Dans l’amphithéâtre Marcel Lihau, au siège solennel de la Cour de cassation à Kinshasa, les mots ont résonné comme une convocation à la conscience ce lundi 7 avril. Félix Tshisekedi, le ton ferme, ouvre la toute première Assemblée générale ordinaire du Conseil Supérieur de la Magistrature (CSM). Une première depuis la naissance de cette instance en 2008. Dix-sept ans de silence institutionnel, brisé en direct.
Ils sont plus de 250 hauts magistrats, venus des 26 provinces, rassemblés pour dix jours de débats sur l’avenir du pouvoir judiciaire. Dix jours pour se regarder en face, faire le bilan, évaluer les fractures, redessiner les contours d’une justice congolaise trop souvent soupçonnée, parfois désavouée. Et surtout, entendre ce que le peuple attend : un sursaut.

Le Président de la République, en magistrat suprême, n’a pas mâché ses mots.
« Depuis mon accession à la magistrature suprême, j’ai toujours affirmé ma conviction que la justice est le pilier central de notre État de droit, une justice indépendante, efficace, protectrice des droits humains et rassurante pour tous », martèle-t-il.

Et d’enfoncer le clou :
« Je vous appelle à renaître, mais surtout à redonner espoir, à réaffirmer avec courage et fermeté votre rôle de sentinelle de la République ».
Renaître.
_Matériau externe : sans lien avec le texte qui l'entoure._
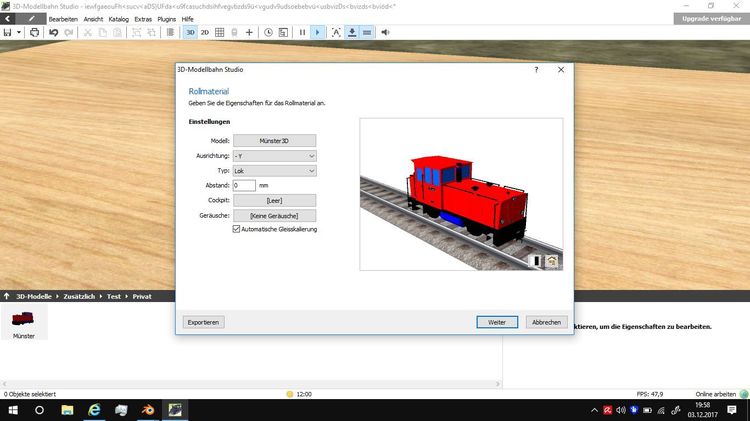Click the Exportieren button
The height and width of the screenshot is (421, 750).
pos(203,322)
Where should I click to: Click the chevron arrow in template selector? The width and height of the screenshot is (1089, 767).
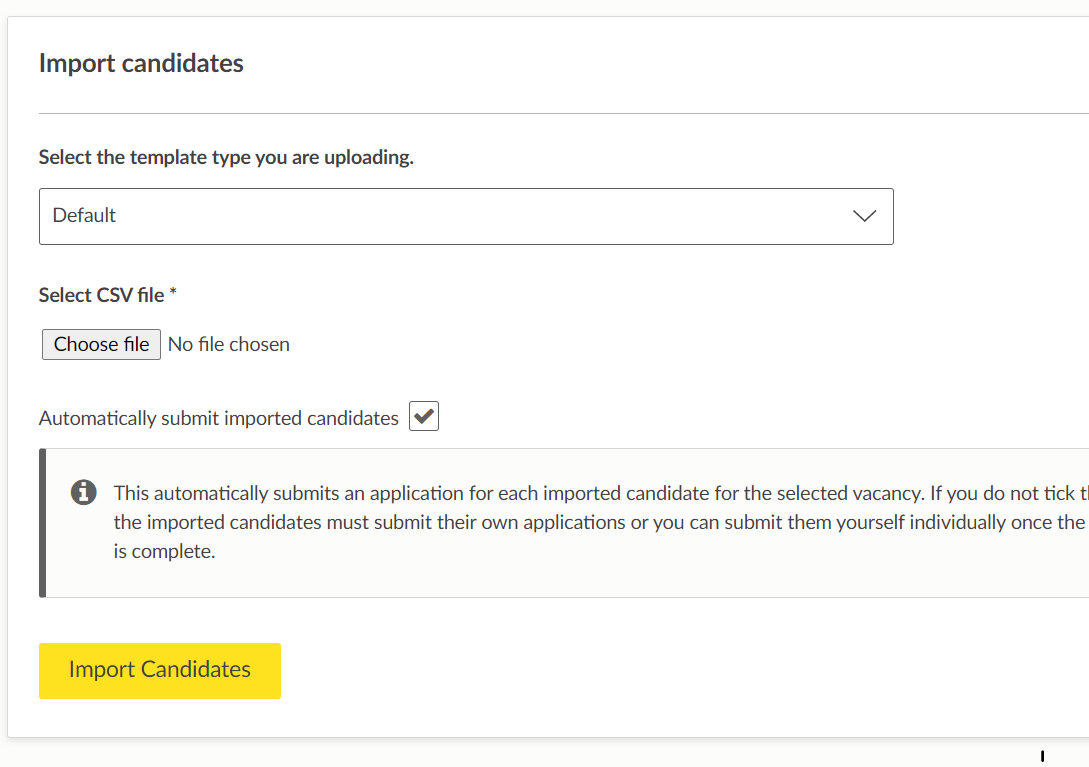coord(864,216)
Le mot est lancé. Le symbole est fort. Il fait écho au thème choisi pour ces assises :
« La renaissance d’une magistrature au service du peuple. »
Car les attentes sont immenses, à la mesure des frustrations accumulées.
Dieudonné Kamuleta Badibanga, Président de la Cour constitutionnelle et du CSM, en a dressé le tableau : nomination de 5 000 magistrats en deux vagues (2023 et 2025), féminisation partielle des hautes juridictions, début de couverture sociale, traitement de dossiers disciplinaires jusque-là ensevelis. Des avancées, certes, mais encore bien loin de répondre à la crise de confiance qui mine les cours et tribunaux.

Le menu de l’assemblée est dense : recrutement, formation, discipline, retraite, infrastructures, communication, finances, vie sociale des magistrats. Autant de nœuds à défaire pour éviter que le « pilier central » de l’État ne reste un édifice bancal.
Le Président Tshisekedi, lui, a posé le cadre. Le CSM doit poser les actes. L’histoire, elle, jugera.